WORK INSTRUCTION ->
Only the lines from the one that contains "Screen dimensions: 500x406" through the end of the entries, both included, should be transcribed, exactly and without pictures.

++++++

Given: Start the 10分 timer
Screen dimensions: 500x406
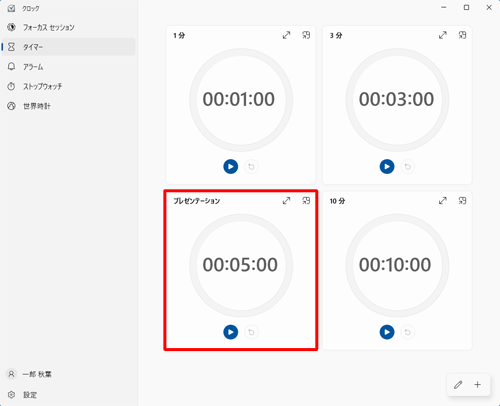Looking at the screenshot, I should coord(387,332).
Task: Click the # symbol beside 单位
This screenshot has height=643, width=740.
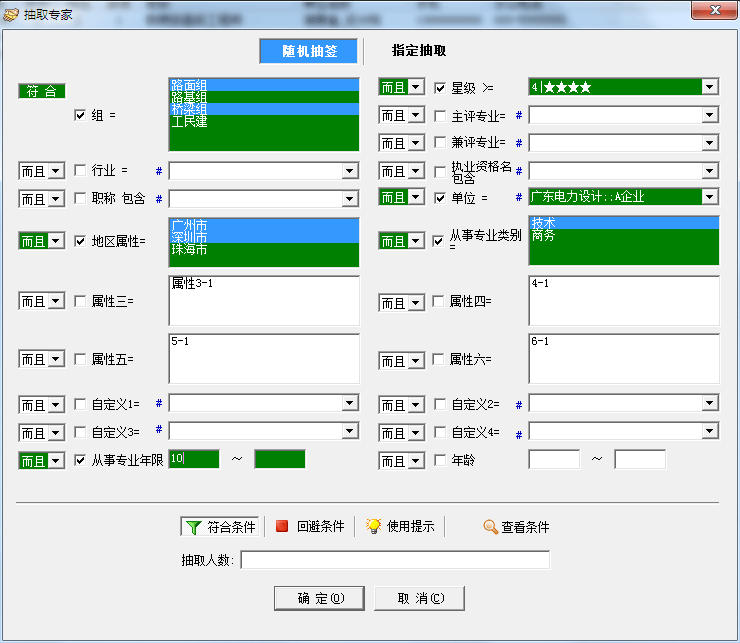Action: [518, 197]
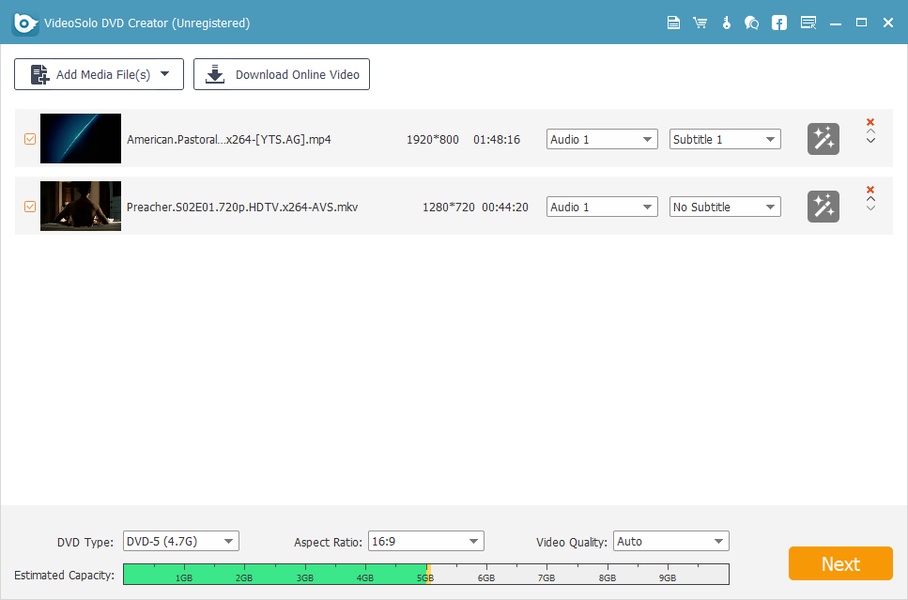This screenshot has height=600, width=908.
Task: Uncheck the Preacher.S02E01 video checkbox
Action: point(30,206)
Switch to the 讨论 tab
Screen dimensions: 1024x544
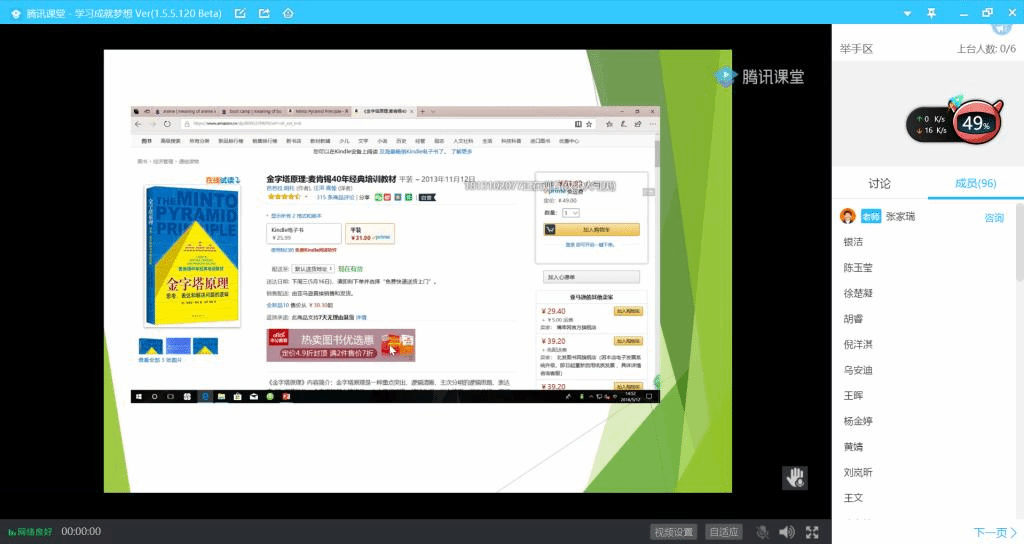coord(879,184)
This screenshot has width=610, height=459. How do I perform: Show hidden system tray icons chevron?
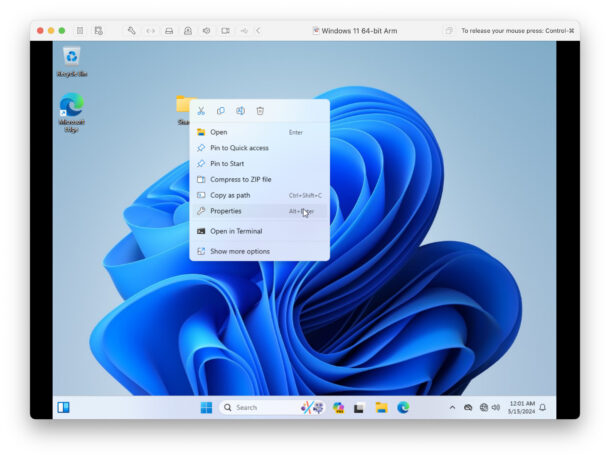pyautogui.click(x=452, y=408)
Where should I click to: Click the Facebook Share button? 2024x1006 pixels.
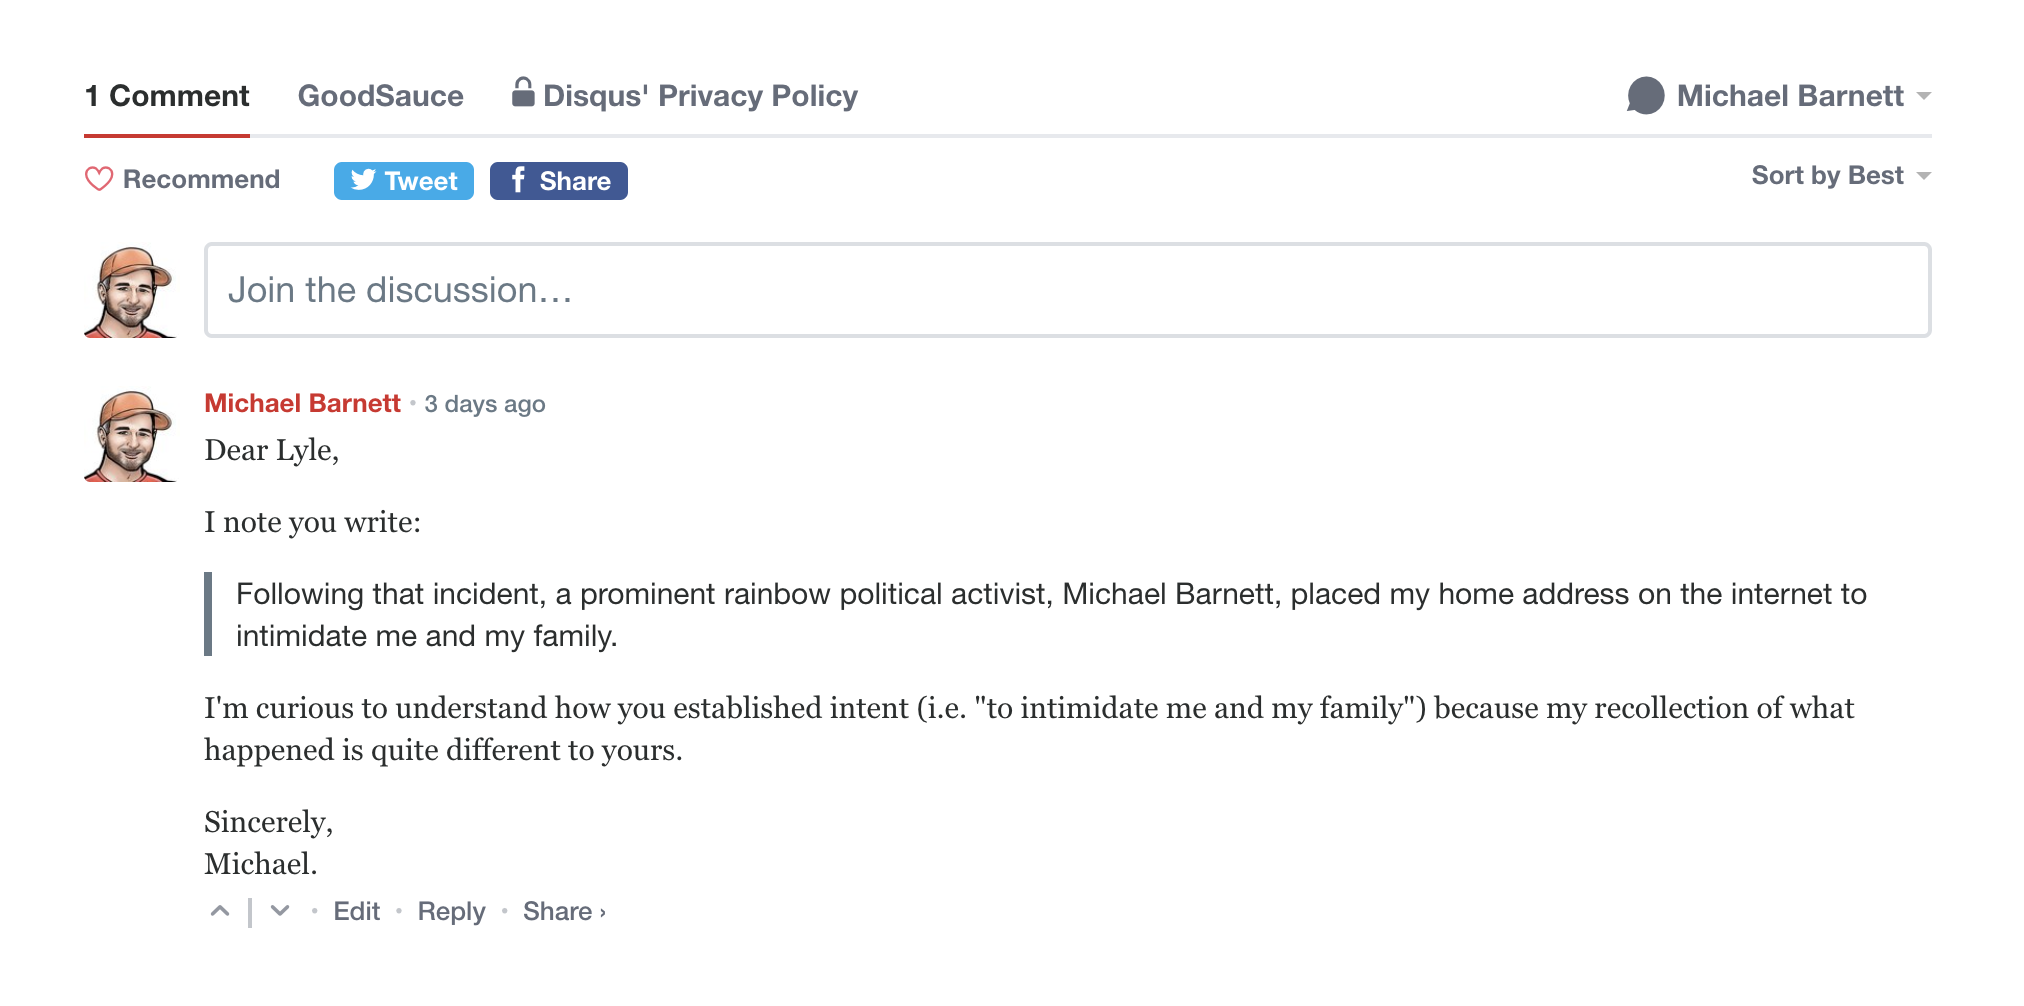point(558,181)
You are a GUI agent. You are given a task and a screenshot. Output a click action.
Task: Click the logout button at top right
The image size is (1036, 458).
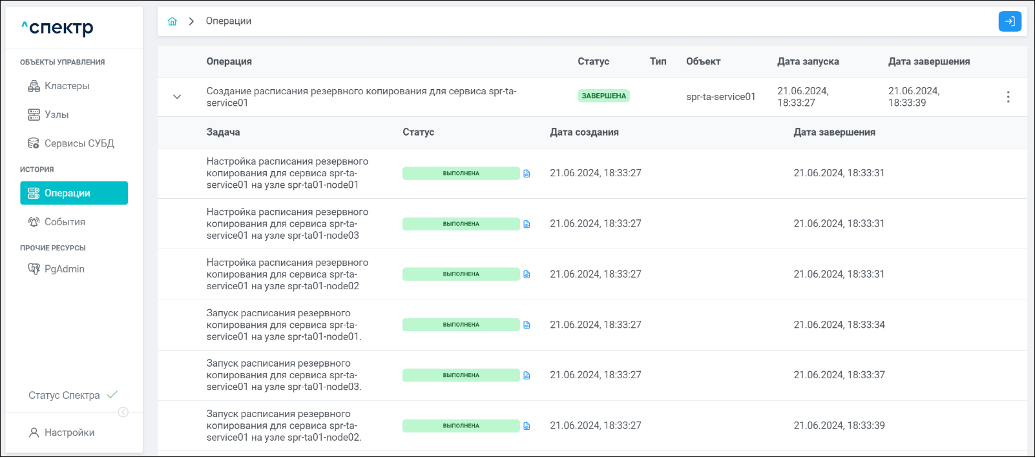click(x=1009, y=21)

++++++

ANSWER TO THIS PROBLEM ->
Screen dimensions: 500x406
Looking at the screenshot, I should coord(387,332).
Task: Click the # symbol beside 单位
This screenshot has height=643, width=740.
Action: [518, 197]
This screenshot has height=600, width=908.
Task: Uncheck the Preacher.S02E01 video checkbox
Action: point(30,206)
Switch to the 讨论 tab
Screen dimensions: 1024x544
coord(879,184)
This screenshot has width=610, height=459. How do I perform: Show hidden system tray icons chevron?
pyautogui.click(x=452, y=408)
Where should I click to: Click the Facebook Share button? 2024x1006 pixels.
point(558,181)
You are a GUI agent. You are given a task and a screenshot. Output a click action.
Task: Click the logout button at top right
The image size is (1036, 458).
click(x=1009, y=21)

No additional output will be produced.